::: SUPPLIED DATA :::

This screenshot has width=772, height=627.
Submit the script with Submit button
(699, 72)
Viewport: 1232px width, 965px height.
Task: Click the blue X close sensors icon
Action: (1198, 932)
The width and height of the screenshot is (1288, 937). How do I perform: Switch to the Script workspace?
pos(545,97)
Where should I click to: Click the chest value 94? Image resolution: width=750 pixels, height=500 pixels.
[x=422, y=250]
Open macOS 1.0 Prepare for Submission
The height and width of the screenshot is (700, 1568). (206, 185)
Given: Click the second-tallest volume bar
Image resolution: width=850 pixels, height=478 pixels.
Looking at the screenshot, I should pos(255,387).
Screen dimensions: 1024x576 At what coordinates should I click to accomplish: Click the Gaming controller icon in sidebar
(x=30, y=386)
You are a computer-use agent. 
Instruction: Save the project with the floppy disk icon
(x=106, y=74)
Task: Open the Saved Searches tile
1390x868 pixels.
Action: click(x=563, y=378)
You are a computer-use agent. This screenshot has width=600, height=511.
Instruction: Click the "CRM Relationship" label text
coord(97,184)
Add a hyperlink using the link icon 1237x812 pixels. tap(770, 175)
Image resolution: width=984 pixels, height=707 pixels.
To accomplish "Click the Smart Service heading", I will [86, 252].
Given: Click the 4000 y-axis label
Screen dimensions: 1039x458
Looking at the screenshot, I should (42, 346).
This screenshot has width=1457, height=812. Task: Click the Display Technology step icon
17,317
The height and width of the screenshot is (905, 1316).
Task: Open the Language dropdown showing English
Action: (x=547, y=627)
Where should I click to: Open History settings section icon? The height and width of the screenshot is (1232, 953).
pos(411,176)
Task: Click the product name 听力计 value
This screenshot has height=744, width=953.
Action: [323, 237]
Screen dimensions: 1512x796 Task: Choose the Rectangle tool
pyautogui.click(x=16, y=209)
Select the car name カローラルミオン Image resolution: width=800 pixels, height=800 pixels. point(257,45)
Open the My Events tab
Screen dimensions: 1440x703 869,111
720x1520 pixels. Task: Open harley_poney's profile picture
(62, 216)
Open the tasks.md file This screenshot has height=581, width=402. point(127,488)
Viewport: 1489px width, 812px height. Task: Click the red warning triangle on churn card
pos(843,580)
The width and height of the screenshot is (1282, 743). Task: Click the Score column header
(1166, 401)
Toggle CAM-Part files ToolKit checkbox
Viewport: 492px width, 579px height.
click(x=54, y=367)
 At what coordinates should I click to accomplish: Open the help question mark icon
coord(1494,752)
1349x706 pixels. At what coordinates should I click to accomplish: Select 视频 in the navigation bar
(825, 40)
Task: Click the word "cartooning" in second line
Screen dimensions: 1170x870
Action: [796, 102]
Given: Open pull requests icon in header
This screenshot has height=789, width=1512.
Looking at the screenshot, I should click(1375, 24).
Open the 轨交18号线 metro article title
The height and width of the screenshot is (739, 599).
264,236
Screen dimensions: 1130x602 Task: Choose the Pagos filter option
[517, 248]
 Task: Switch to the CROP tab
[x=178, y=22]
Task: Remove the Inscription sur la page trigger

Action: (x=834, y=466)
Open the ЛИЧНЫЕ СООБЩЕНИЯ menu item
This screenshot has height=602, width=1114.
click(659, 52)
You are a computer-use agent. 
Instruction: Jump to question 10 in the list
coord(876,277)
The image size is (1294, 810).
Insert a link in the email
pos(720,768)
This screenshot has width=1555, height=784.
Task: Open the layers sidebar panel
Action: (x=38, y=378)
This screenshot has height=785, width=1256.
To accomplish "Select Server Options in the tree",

:::

## WHAT TO WORK ON
Please arrange the entire listing above as a JSON list of strings with one string per line, leaving out any blank lines.

## TASK RESPONSE
[
  "This screenshot has width=772, height=627.",
  "Submit the script with Submit button",
  "(699, 72)",
  "Viewport: 1232px width, 965px height.",
  "Task: Click the blue X close sensors icon",
  "Action: (1198, 932)",
  "The width and height of the screenshot is (1288, 937). How do I perform: Switch to the Script workspace?",
  "pos(545,97)",
  "Where should I click to: Click the chest value 94? Image resolution: width=750 pixels, height=500 pixels.",
  "[x=422, y=250]",
  "Open macOS 1.0 Prepare for Submission",
  "The height and width of the screenshot is (700, 1568). (206, 185)",
  "Given: Click the second-tallest volume bar",
  "Image resolution: width=850 pixels, height=478 pixels.",
  "Looking at the screenshot, I should pos(255,387).",
  "Screen dimensions: 1024x576 At what coordinates should I click to accomplish: Click the Gaming controller icon in sidebar",
  "(x=30, y=386)",
  "You are a computer-use agent. ",
  "Instruction: Save the project with the floppy disk icon",
  "(x=106, y=74)",
  "Task: Open the Saved Searches tile",
  "1390x868 pixels.",
  "Action: click(x=563, y=378)",
  "You are a computer-use agent. This screenshot has width=600, height=511.",
  "Instruction: Click the \"CRM Relationship\" label text",
  "coord(97,184)",
  "Add a hyperlink using the link icon 1237x812 pixels. tap(770, 175)",
  "Image resolution: width=984 pixels, height=707 pixels.",
  "To accomplish \"Click the Smart Service heading\", I will [86, 252].",
  "Given: Click the 4000 y-axis label",
  "Screen dimensions: 1039x458",
  "Looking at the screenshot, I should (42, 346).",
  "This screenshot has width=1457, height=812. Task: Click the Display Technology step icon",
  "17,317",
  "The height and width of the screenshot is (905, 1316).",
  "Task: Open the Language dropdown showing English",
  "Action: (x=547, y=627)",
  "Where should I click to: Open History settings section icon? The height and width of the screenshot is (1232, 953).",
  "pos(411,176)",
  "Task: Click the product name 听力计 value",
  "This screenshot has height=744, width=953.",
  "Action: [323, 237]",
  "Screen dimensions: 1512x796 Task: Choose the Rectangle tool",
  "pyautogui.click(x=16, y=209)",
  "Select the car name カローラルミオン Image resolution: width=800 pixels, height=800 pixels. point(257,45)",
  "Open the My Events tab",
  "Screen dimensions: 1440x703 869,111",
  "720x1520 pixels. Task: Open harley_poney's profile picture",
  "(62, 216)",
  "Open the tasks.md file This screenshot has height=581, width=402. point(127,488)",
  "Viewport: 1489px width, 812px height. Task: Click the red warning triangle on churn card",
  "pos(843,580)",
  "The width and height of the screenshot is (1282, 743). Task: Click the Score column header",
  "(1166, 401)",
  "Toggle CAM-Part files ToolKit checkbox",
  "Viewport: 492px width, 579px height.",
  "click(x=54, y=367)",
  " At what coordinates should I click to accomplish: Open the help question mark icon",
  "coord(1494,752)",
  "1349x706 pixels. At what coordinates should I click to accomplish: Select 视频 in the navigation bar",
  "(825, 40)",
  "Task: Click the word \"cartooning\" in second line",
  "Screen dimensions: 1170x870",
  "Action: [796, 102]",
  "Given: Open pull requests icon in header",
  "This screenshot has height=789, width=1512.",
  "Looking at the screenshot, I should click(1375, 24).",
  "Open the 轨交18号线 metro article title",
  "The height and width of the screenshot is (739, 599).",
  "264,236",
  "Screen dimensions: 1130x602 Task: Choose the Pagos filter option",
  "[517, 248]",
  " Task: Switch to the CROP tab",
  "[x=178, y=22]",
  "Task: Remove the Inscription sur la page trigger",
  "Action: (x=834, y=466)",
  "Open the ЛИЧНЫЕ СООБЩЕНИЯ menu item",
  "This screenshot has height=602, width=1114.",
  "click(659, 52)",
  "You are a computer-use agent. ",
  "Instruction: Jump to question 10 in the list",
  "coord(876,277)",
  "The image size is (1294, 810).",
  "Insert a link in the email",
  "pos(720,768)",
  "This screenshot has width=1555, height=784.",
  "Task: Open the layers sidebar panel",
  "Action: (x=38, y=378)",
  "This screenshot has height=785, width=1256.",
  "To accomplish \"Select Server Options in the tree\","
]